Economia

PEC EMERGENCIAL

PEC Emergencial oferece R$ 7 bilhões cortados da saúde e educação aos parlamentares

A nova proposta de PEC do governo Bolsonaro, chamada PEC Emergencial, prevê a destinação de 25% do valor arrecadado em dois anos com a economia de gastos com saúde e educação para emendas parlamentares. Uma verdadeira compra de votos dos deputados e senadores feita às custas dos hospitais e escolas, que terão por volta de R$ 7 bilhões para “investir” na sua base eleitoral, ou seja, na sua reeleição.

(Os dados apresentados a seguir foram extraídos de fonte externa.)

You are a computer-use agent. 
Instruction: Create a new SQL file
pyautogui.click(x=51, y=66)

Emergência para quem?

quinta-feira 7 de novembro| Edição do dia

A PEC da Emergência é uma medida “chilena” para a nossa economia, que impõe uma série de medidas que buscam diminuir gastos com servidores e serviços públicos, ataque à estabilidade e direitos políticos dos servidores, e até mesmo a extinção de municípios, tudo isso para aumentar ainda mais o desvio de verbas para o pagamento da fraudulenta dívida pública.

Se resume a impor uma série de gatilhos para estados e municípios que ultrapassem o teto de gastos, que incluem a aplicação de medidas que como: redução da jornada e salário de servidores em até 25% e a proibição à concessão de reajustes, reestruturação de carreiras, realização de concurso e promoção de funcionários. O gatilho, que terá efeitos por um ano.

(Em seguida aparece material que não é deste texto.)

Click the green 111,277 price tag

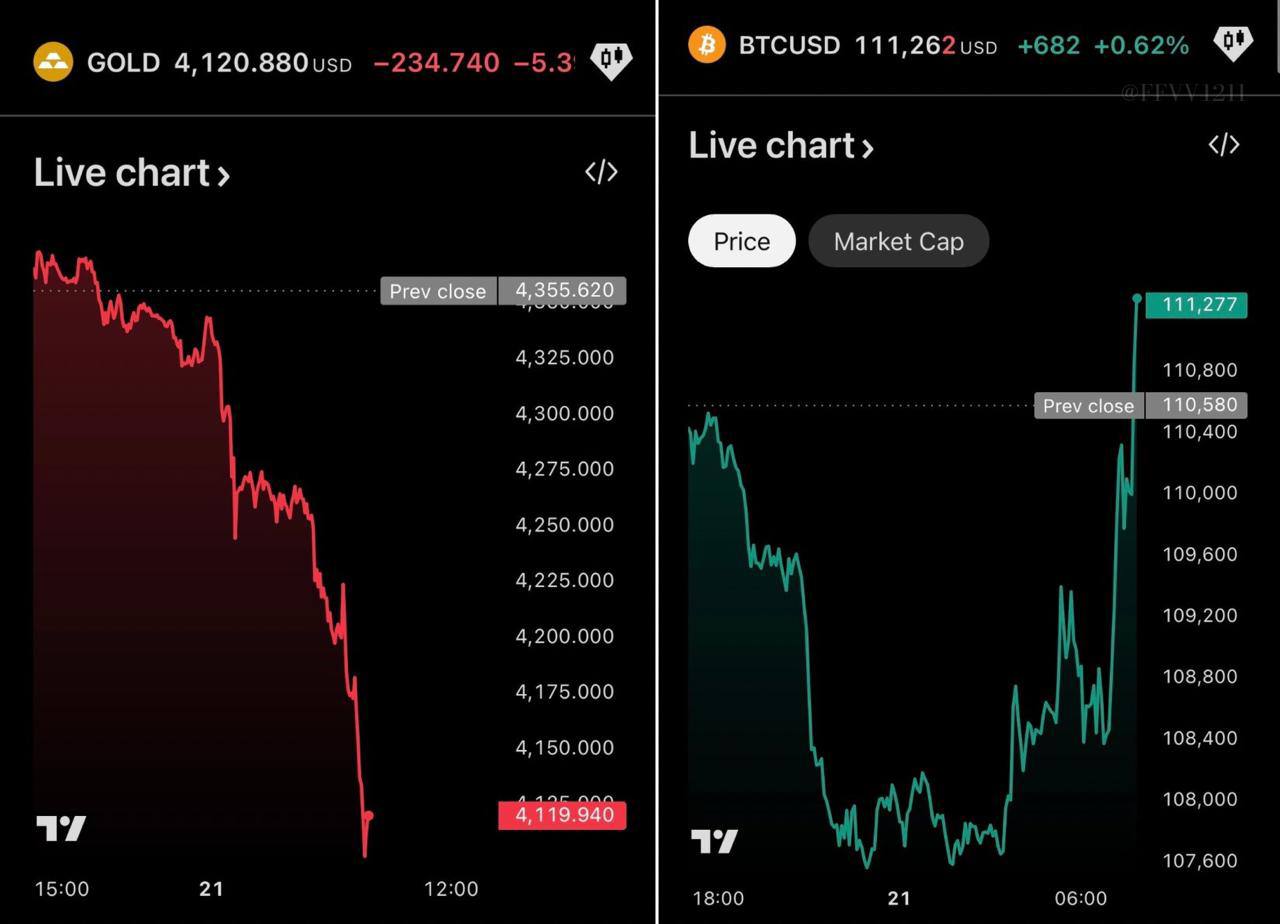(1196, 304)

Saiba mais: Segundo governo 12 estados poderiam impor emergência fiscal, congelando reajustes e reduzindo salários

Além disso, haverá um gatilho automático e autoritário, que será acionado caso seja quebrada a regra de ouro (que proíbe endividamento com despesas correntes, como salários e aposentadorias), que poderá arbitrariamente congelar pagamentos, inclusive reajustes salariais e reduzir jornada e salários.

O texto que ainda será divulgado dessa medida prevê a inclusão de todas as despesas com aposentadorias e pensões vinculadas às duas áreas nos cálculos do mínimo constitucional. Isso impõe que, os gastos farão parte do valor mínimo que o governo é obrigado a gastar para garantir os serviços públicos, no caso saúde e educação.

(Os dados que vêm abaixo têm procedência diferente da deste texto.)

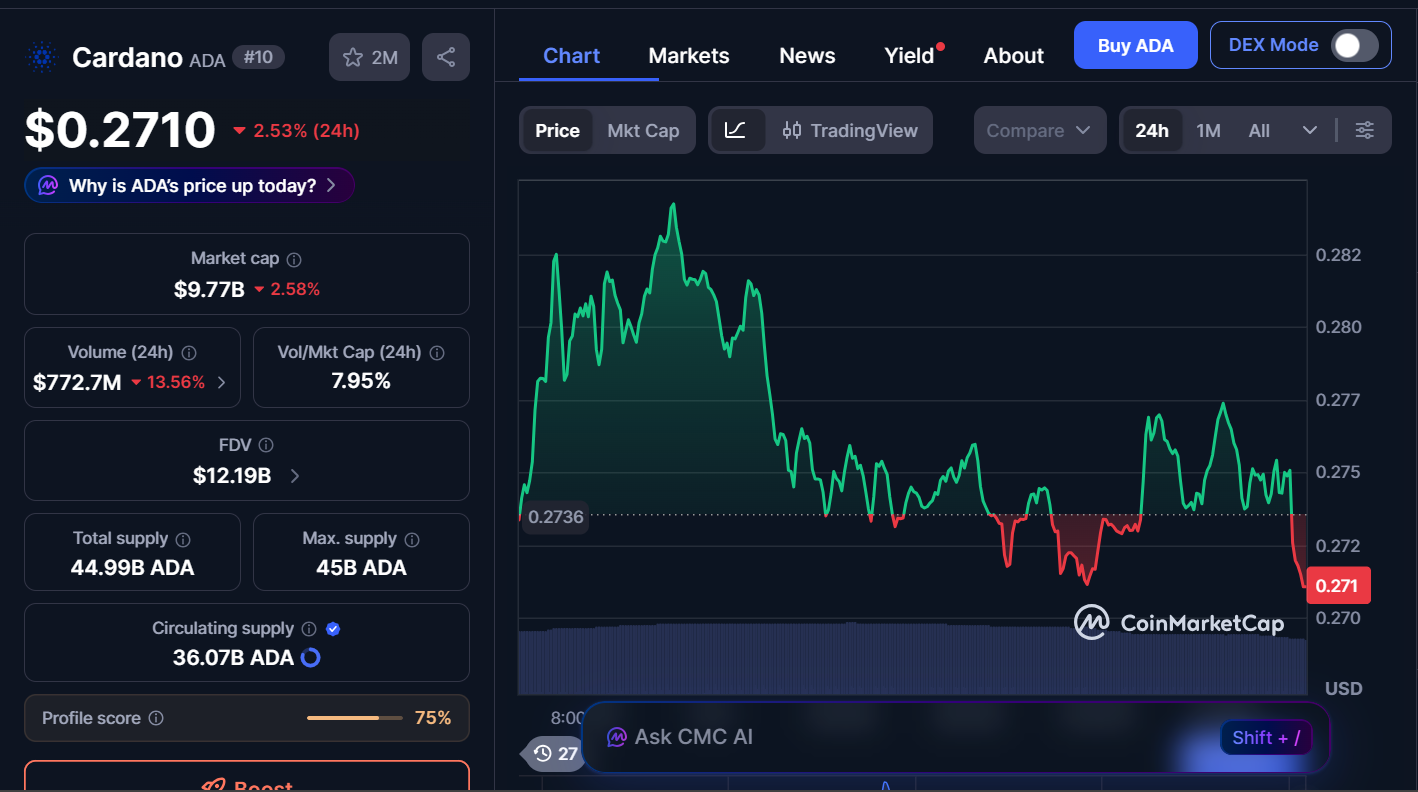
Task: Toggle the DEX Mode switch
Action: tap(1354, 45)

Uma medida que aprofunda os efeitos da PEC do teto de gastos públicos aprovada por Temer, que unifica os gastos de saúde e educação em um mesmo teto, que deverá arcar com despesas como as aposentadorias. Por si mesma a medida fará esses gastos aumentarem e ativarem o gatilho, levando na prática uma aplicação direta do gatilho e seu ataque ao funcionalismo, aos hospitais e escolas.

Sob a bandeira do "combate ao privilégio", Guedes e Bolsonaro seguem contando mentiras escrachadas, uma vez que, enquanto atacam os trabalhadores dos serviços públicos sob a PEC do "pacotão de ajustes", garantirá ao Judiciário, Ministério Público, militares e diplomatas promoções em suas carreiras.

A dita "emergência" de Guedes é na prática um avanço contra os trabalhadores para destruir os serviços públicos e as estatais brasileiras, abrindo espaço para a privatização massiva do país. Agora também ficamos sabendo que os parlamentares terão uma recompensa por aprovar essa medida, obtendo recursos para fazer demagogia rumo as eleições de 2020 e 2022.

Se Bolsonaro e Guedes seguem se inspirando no modelo econômico do Chile, a classe trabalhadora brasileira e, em especial, a juventude, que no país vizinho é parte majoritária da luta contra Piñera, deve se inspirar neste exemplo de enfretamento e questionamento, que grita ao mundo que precisamos fazer com que os capitalistas paguem pela sua própria crise. É necessário colocar toda a força dos trabalhadores, da juventude, mulheres, negros, LGBTs e indígenas para enfrentar esse projeto de governo que sugará o sangue o suor para garantir o pagamento dessa dívida e o aumento da exploração do trabalho para que siga crescendo o lucro dos capitalistas.